Collected data entries:
::::

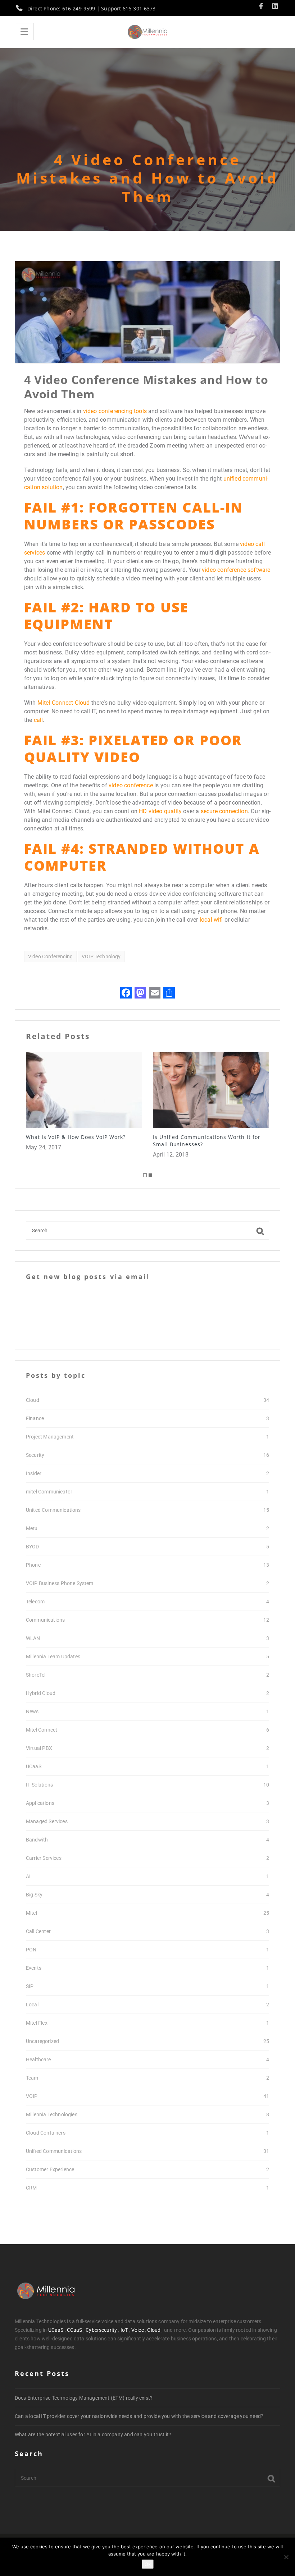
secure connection (224, 811)
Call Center (38, 1931)
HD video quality (160, 811)
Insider (33, 1473)
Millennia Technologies (51, 2114)
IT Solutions (39, 1785)
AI (28, 1876)
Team (32, 2078)
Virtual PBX (39, 1748)
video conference (131, 785)
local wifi (211, 919)
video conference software (236, 569)
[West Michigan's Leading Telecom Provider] (147, 32)
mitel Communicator (49, 1492)
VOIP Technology (101, 956)
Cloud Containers (45, 2133)
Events (33, 1968)
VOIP (32, 2096)
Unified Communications (54, 2151)
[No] (286, 2557)
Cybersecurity (101, 2330)
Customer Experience (50, 2169)
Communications (45, 1620)
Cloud (32, 1400)
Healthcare (38, 2059)
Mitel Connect (41, 1730)
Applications (40, 1803)
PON (31, 1949)
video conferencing (50, 956)
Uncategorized (42, 2041)
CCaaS (74, 2330)
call (38, 720)
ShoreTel (35, 1675)
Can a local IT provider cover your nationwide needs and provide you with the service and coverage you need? (139, 2416)
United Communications (53, 1510)
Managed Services (47, 1821)
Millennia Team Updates (53, 1656)
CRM (31, 2188)
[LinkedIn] (275, 6)
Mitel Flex (36, 2023)
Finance (35, 1418)
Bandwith (37, 1840)
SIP (29, 1986)
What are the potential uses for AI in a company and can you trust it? (93, 2434)
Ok (148, 2564)
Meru (32, 1528)
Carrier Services (44, 1858)
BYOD (32, 1546)
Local (32, 2004)
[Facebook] (263, 6)
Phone (33, 1565)
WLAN (33, 1638)
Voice (137, 2330)
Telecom (35, 1601)
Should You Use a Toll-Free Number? (203, 1137)
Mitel (31, 1913)
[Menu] (24, 31)
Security (35, 1455)
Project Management (50, 1437)
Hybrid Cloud (40, 1693)
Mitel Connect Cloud (63, 702)
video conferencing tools (115, 411)
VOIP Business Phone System (60, 1583)
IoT (124, 2330)
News (32, 1711)
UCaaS (33, 1766)
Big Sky (34, 1895)
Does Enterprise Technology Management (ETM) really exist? (84, 2398)
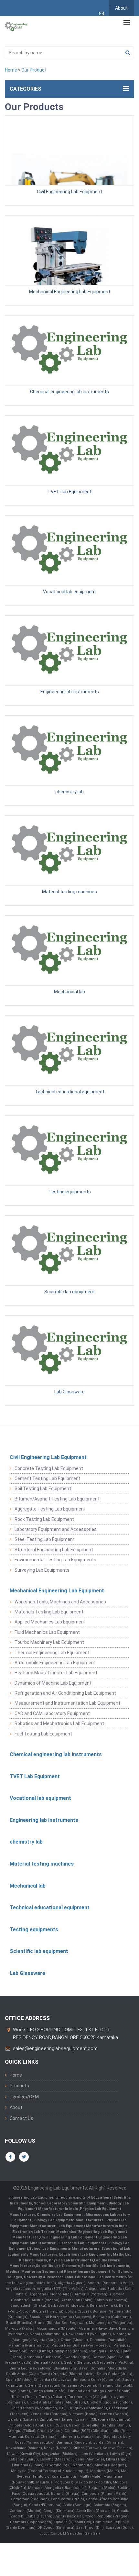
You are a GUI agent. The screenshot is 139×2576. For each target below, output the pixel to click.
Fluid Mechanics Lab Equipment (47, 1632)
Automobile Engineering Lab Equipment (55, 1662)
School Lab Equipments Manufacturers (64, 2249)
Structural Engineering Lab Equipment (54, 1549)
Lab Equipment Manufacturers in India (94, 2226)
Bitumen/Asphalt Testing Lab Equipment (57, 1498)
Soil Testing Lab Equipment (43, 1488)
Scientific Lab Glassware (58, 2266)
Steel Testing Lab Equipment (45, 1539)
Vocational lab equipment (40, 1798)
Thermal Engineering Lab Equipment (52, 1652)
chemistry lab (26, 1842)
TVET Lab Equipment (35, 1776)
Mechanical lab (28, 1886)
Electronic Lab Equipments (82, 2243)
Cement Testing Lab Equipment (47, 1478)
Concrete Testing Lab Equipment (49, 1468)
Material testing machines (42, 1864)
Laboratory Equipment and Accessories (56, 1529)
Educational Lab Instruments (101, 2277)
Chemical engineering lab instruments (56, 1754)
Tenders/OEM (24, 2096)
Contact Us (21, 2118)
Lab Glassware (27, 1973)
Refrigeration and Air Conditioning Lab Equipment (65, 1693)
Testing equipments (34, 1929)
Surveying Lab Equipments (42, 1570)
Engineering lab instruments (44, 1820)
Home (11, 69)
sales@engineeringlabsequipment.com (55, 2048)
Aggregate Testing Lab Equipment (50, 1508)
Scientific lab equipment (39, 1951)
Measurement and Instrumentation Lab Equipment (67, 1703)
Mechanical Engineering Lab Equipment (57, 1591)
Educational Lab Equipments (85, 2254)
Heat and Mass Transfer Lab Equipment (56, 1672)
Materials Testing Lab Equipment (49, 1611)
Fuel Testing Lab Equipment (43, 1733)
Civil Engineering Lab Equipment (48, 1457)
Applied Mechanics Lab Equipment (50, 1621)
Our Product (34, 69)
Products (19, 2085)
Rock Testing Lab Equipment (44, 1519)
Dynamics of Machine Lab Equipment (53, 1683)
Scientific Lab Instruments (105, 2266)
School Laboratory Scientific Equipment (70, 2203)
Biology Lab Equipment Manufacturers (69, 2220)
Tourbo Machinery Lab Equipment (49, 1642)
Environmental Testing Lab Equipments (55, 1559)
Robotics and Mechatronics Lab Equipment (59, 1723)
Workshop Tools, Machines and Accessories (60, 1601)
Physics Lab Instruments (71, 2260)
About (121, 8)
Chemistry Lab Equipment (60, 2215)
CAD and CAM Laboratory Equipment (52, 1713)
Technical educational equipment (50, 1907)
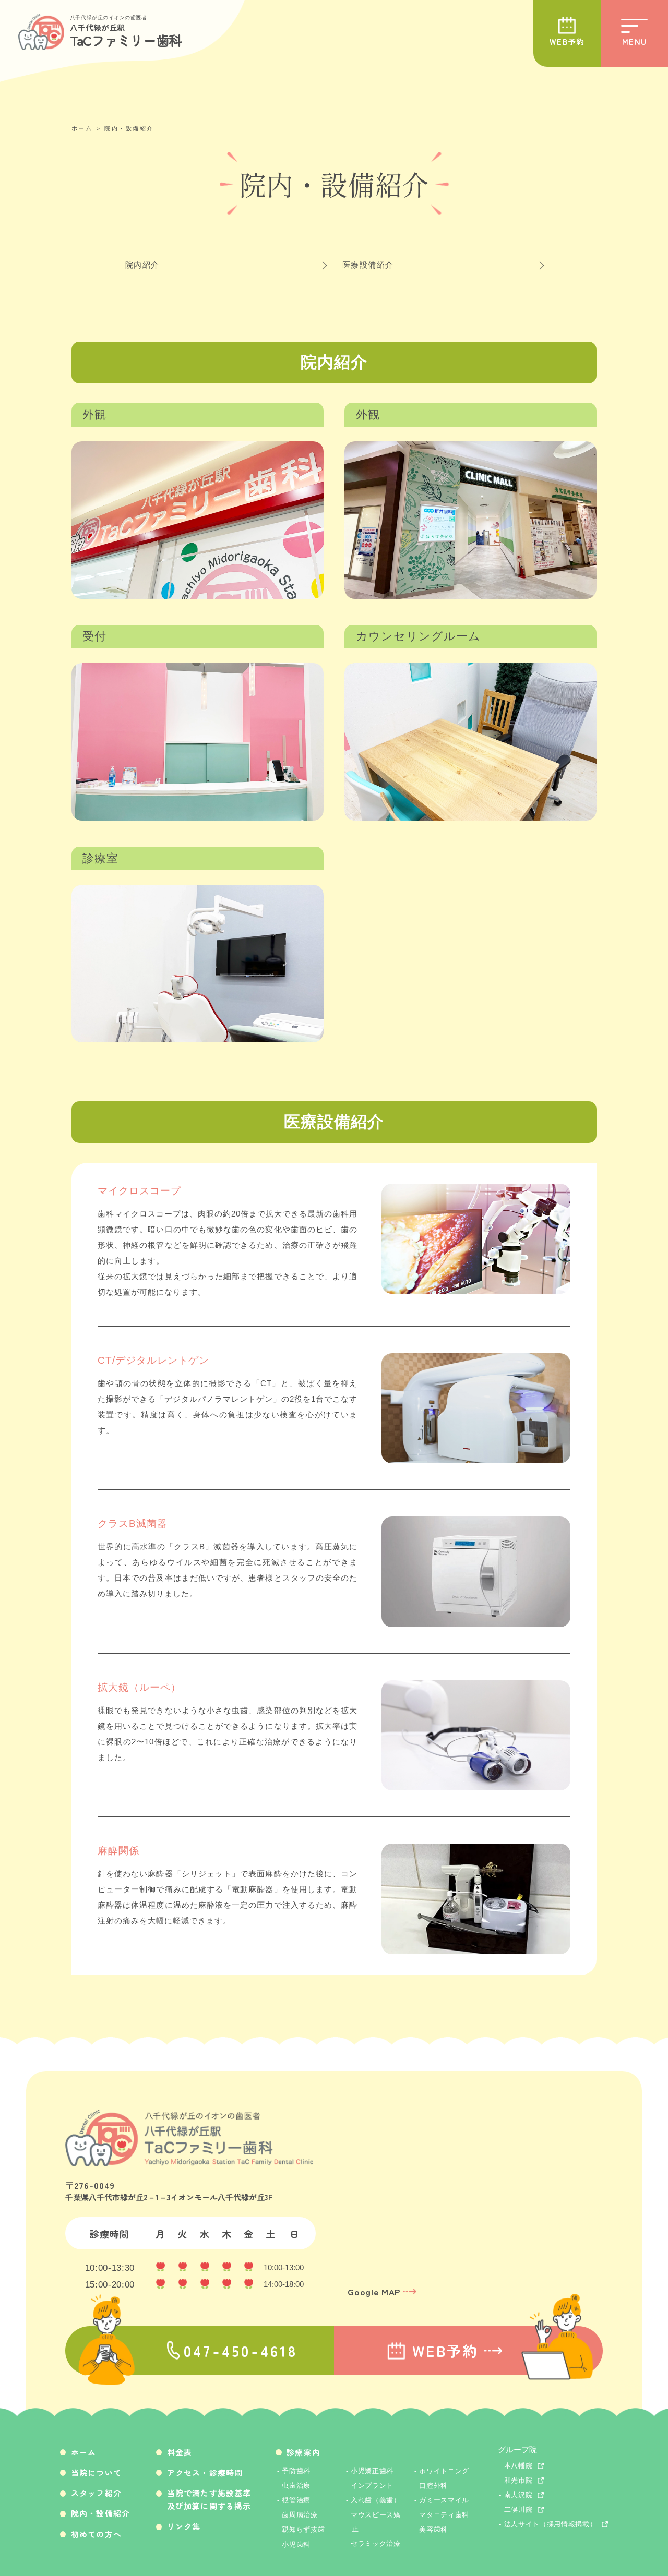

::::

▶ Work request
When a line of the records above contains the string "Telecom", count it once; then give the total and nothing else.

▶ Result
2